By Craig Andresen Right Side Patriots http://www.americanpbn.com/

Suddenly, with the death of Justice Scalia, the appointment of a ninth Justice to the Supreme Court has takesup 1n on more weight than most would have previously believed necessary in this, an election year.

Just as weighty as the decision as to who should nominate our next Supreme Court Justice is how any nominee will view Constitutional theory or how that person will interpret the Constitution.

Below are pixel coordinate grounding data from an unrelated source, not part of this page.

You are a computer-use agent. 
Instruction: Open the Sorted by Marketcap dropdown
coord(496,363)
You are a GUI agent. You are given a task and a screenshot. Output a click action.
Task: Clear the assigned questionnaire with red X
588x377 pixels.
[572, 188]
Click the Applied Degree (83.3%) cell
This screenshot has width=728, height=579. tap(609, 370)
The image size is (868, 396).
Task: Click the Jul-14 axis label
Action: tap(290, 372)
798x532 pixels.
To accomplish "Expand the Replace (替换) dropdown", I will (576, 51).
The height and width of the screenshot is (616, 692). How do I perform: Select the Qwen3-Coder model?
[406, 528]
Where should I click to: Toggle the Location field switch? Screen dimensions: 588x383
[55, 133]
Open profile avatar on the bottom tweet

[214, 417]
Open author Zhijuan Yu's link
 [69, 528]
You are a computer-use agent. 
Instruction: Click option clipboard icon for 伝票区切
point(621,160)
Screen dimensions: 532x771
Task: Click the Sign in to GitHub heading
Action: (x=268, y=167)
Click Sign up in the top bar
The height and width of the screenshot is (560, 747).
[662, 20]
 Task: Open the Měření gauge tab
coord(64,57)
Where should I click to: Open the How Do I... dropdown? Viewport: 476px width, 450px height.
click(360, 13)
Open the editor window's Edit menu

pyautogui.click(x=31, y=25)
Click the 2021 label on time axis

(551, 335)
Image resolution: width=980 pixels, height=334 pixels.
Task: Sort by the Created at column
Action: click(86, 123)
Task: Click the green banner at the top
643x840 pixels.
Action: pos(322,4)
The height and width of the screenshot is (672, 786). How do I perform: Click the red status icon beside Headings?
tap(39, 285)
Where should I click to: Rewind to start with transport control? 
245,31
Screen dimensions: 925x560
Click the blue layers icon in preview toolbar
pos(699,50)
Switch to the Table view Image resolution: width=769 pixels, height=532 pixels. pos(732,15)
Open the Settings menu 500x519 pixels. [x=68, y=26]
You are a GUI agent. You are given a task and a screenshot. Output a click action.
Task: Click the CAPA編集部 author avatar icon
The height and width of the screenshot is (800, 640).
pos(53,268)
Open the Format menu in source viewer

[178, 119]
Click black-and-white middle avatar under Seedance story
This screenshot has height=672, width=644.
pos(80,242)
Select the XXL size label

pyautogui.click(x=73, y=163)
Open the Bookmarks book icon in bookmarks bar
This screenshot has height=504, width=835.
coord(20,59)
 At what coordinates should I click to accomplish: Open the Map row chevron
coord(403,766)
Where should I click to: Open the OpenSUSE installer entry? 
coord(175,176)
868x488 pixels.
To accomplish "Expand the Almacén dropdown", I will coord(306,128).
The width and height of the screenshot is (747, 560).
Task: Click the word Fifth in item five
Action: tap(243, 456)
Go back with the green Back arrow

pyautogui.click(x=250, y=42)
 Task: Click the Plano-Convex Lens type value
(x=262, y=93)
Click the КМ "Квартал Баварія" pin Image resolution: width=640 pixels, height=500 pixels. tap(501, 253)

Along those lines, there are five basic theories of Constitutional interpretation. Generally, those theories are as follows: (1) the text and structure of the Constitution, (2) intentions of those who drafted, voted to propose, or voted to ratify the provision in question, (3) prior precedents (usually judicial), (4) the social, political, and economic consequences of alternative interpretations, and (5) natural law. There is general agreement that the first three of these sources are appropriate guides to interpretation, but considerable disagreement as to the relative weight that should be given to the three sources when they point in different directions. Many interpreters of the Constitution have suggested that the consequences of alternative interpretations are never relevant, even when all other considerations are evenly balanced. Natural law (higher law, God’s law) is now only infrequently suggested as an interpretive guide, even though many of the framers of the Constitution recognized its appropriateness. Persons who favor heavy reliance on originalist sources (text and intentions) are commonly called “originalists.” Persons who favor giving a more substantial weighting to precedent, consequences, or natural law are called “non-originalists.” In practice, disagreement between originalists and non-originalists often concerns whether to apply heightened judicial scrutiny to certain “fundamental rights” that are not explicitly protected in the text of the Constitution.